**** Records for the exercise ****

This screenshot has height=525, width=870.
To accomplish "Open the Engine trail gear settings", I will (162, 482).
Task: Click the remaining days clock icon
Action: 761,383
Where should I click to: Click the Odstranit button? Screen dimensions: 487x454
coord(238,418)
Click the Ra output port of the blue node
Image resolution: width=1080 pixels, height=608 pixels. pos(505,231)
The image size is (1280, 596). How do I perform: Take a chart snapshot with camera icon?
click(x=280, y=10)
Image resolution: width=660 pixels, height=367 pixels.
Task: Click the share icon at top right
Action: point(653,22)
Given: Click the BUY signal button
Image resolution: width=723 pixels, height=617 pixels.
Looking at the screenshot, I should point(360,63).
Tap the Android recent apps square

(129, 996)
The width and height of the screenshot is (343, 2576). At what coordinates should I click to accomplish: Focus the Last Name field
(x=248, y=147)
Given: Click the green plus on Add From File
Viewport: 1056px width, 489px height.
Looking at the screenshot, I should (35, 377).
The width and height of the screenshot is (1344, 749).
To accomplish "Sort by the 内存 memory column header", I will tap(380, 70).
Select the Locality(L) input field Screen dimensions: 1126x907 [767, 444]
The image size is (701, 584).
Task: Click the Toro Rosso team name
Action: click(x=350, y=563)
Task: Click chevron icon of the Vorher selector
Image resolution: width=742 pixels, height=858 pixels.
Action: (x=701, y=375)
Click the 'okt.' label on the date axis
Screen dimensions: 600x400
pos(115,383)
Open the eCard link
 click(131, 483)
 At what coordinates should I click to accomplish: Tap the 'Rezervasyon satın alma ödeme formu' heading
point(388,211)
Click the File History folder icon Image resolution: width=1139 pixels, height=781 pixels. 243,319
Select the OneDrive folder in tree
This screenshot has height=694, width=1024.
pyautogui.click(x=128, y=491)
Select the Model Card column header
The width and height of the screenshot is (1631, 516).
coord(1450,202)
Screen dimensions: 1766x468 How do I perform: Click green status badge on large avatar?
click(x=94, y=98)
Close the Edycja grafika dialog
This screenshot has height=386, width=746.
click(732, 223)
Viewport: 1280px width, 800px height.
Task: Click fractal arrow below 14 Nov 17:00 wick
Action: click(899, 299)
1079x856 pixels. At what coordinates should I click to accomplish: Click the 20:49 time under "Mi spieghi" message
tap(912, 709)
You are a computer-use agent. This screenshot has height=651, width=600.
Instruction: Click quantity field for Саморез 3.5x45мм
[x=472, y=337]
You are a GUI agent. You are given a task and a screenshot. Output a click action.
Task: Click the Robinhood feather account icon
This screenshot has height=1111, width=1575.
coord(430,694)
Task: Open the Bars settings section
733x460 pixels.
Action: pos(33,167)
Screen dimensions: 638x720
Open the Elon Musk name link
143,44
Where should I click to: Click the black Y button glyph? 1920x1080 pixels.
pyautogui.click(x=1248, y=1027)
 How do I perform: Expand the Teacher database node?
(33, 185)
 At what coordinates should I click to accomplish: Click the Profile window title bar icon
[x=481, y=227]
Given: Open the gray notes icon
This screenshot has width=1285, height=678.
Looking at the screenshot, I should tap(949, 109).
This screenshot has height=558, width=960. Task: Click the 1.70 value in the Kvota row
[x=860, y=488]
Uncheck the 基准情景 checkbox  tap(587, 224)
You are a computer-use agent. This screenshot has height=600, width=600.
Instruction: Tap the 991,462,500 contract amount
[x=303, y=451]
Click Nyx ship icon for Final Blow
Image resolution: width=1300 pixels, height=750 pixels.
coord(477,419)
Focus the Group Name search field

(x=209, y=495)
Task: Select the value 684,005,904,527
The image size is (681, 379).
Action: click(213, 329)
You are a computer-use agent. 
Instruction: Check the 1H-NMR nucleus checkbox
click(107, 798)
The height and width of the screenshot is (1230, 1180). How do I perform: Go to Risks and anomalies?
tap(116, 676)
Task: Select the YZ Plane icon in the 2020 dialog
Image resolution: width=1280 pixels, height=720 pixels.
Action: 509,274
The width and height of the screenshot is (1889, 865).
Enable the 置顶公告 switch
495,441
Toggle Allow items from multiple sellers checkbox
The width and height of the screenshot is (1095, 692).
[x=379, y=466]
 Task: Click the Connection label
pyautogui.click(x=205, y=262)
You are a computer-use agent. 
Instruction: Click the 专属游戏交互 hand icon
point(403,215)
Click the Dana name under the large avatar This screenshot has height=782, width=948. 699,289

****

* [Work item] The whole listing above is to be restated word for word.

* [Solution for this exercise]
This screenshot has height=525, width=870.
To accomplish "Open the Engine trail gear settings", I will (162, 482).
Task: Click the remaining days clock icon
Action: 761,383
Where should I click to: Click the Odstranit button? Screen dimensions: 487x454
coord(238,418)
Click the Ra output port of the blue node
Image resolution: width=1080 pixels, height=608 pixels. pos(505,231)
The image size is (1280, 596). How do I perform: Take a chart snapshot with camera icon?
click(x=280, y=10)
Image resolution: width=660 pixels, height=367 pixels.
Task: Click the share icon at top right
Action: point(653,22)
Given: Click the BUY signal button
Image resolution: width=723 pixels, height=617 pixels.
Looking at the screenshot, I should point(360,63).
Tap the Android recent apps square

(129, 996)
The width and height of the screenshot is (343, 2576). At what coordinates should I click to accomplish: Focus the Last Name field
(x=248, y=147)
Given: Click the green plus on Add From File
Viewport: 1056px width, 489px height.
Looking at the screenshot, I should (35, 377).
The width and height of the screenshot is (1344, 749).
To accomplish "Sort by the 内存 memory column header", I will tap(380, 70).
Select the Locality(L) input field Screen dimensions: 1126x907 [767, 444]
The image size is (701, 584).
Task: Click the Toro Rosso team name
Action: click(x=350, y=563)
Task: Click chevron icon of the Vorher selector
Image resolution: width=742 pixels, height=858 pixels.
Action: (x=701, y=375)
Click the 'okt.' label on the date axis
Screen dimensions: 600x400
pos(115,383)
Open the eCard link
 click(131, 483)
 At what coordinates should I click to accomplish: Tap the 'Rezervasyon satın alma ödeme formu' heading
point(388,211)
Click the File History folder icon Image resolution: width=1139 pixels, height=781 pixels. 243,319
Select the OneDrive folder in tree
This screenshot has height=694, width=1024.
pyautogui.click(x=128, y=491)
Select the Model Card column header
The width and height of the screenshot is (1631, 516).
coord(1450,202)
Screen dimensions: 1766x468 How do I perform: Click green status badge on large avatar?
click(x=94, y=98)
Close the Edycja grafika dialog
This screenshot has height=386, width=746.
click(732, 223)
Viewport: 1280px width, 800px height.
Task: Click fractal arrow below 14 Nov 17:00 wick
Action: click(899, 299)
1079x856 pixels. At what coordinates should I click to accomplish: Click the 20:49 time under "Mi spieghi" message
tap(912, 709)
You are a computer-use agent. This screenshot has height=651, width=600.
Instruction: Click quantity field for Саморез 3.5x45мм
[x=472, y=337]
You are a GUI agent. You are given a task and a screenshot. Output a click action.
Task: Click the Robinhood feather account icon
This screenshot has height=1111, width=1575.
coord(430,694)
Task: Open the Bars settings section
733x460 pixels.
Action: pos(33,167)
Screen dimensions: 638x720
Open the Elon Musk name link
143,44
Where should I click to: Click the black Y button glyph? 1920x1080 pixels.
pyautogui.click(x=1248, y=1027)
 How do I perform: Expand the Teacher database node?
(33, 185)
 At what coordinates should I click to accomplish: Click the Profile window title bar icon
[x=481, y=227]
Given: Open the gray notes icon
This screenshot has width=1285, height=678.
Looking at the screenshot, I should tap(949, 109).
This screenshot has height=558, width=960. Task: Click the 1.70 value in the Kvota row
[x=860, y=488]
Uncheck the 基准情景 checkbox  tap(587, 224)
You are a computer-use agent. This screenshot has height=600, width=600.
Instruction: Tap the 991,462,500 contract amount
[x=303, y=451]
Click Nyx ship icon for Final Blow
Image resolution: width=1300 pixels, height=750 pixels.
coord(477,419)
Focus the Group Name search field

(x=209, y=495)
Task: Select the value 684,005,904,527
The image size is (681, 379).
Action: click(213, 329)
You are a computer-use agent. 
Instruction: Check the 1H-NMR nucleus checkbox
click(107, 798)
The height and width of the screenshot is (1230, 1180). How do I perform: Go to Risks and anomalies?
tap(116, 676)
Task: Select the YZ Plane icon in the 2020 dialog
Image resolution: width=1280 pixels, height=720 pixels.
Action: 509,274
The width and height of the screenshot is (1889, 865).
Enable the 置顶公告 switch
495,441
Toggle Allow items from multiple sellers checkbox
The width and height of the screenshot is (1095, 692).
[x=379, y=466]
 Task: Click the Connection label
pyautogui.click(x=205, y=262)
You are a computer-use agent. 
Instruction: Click the 专属游戏交互 hand icon
point(403,215)
Click the Dana name under the large avatar This screenshot has height=782, width=948. 699,289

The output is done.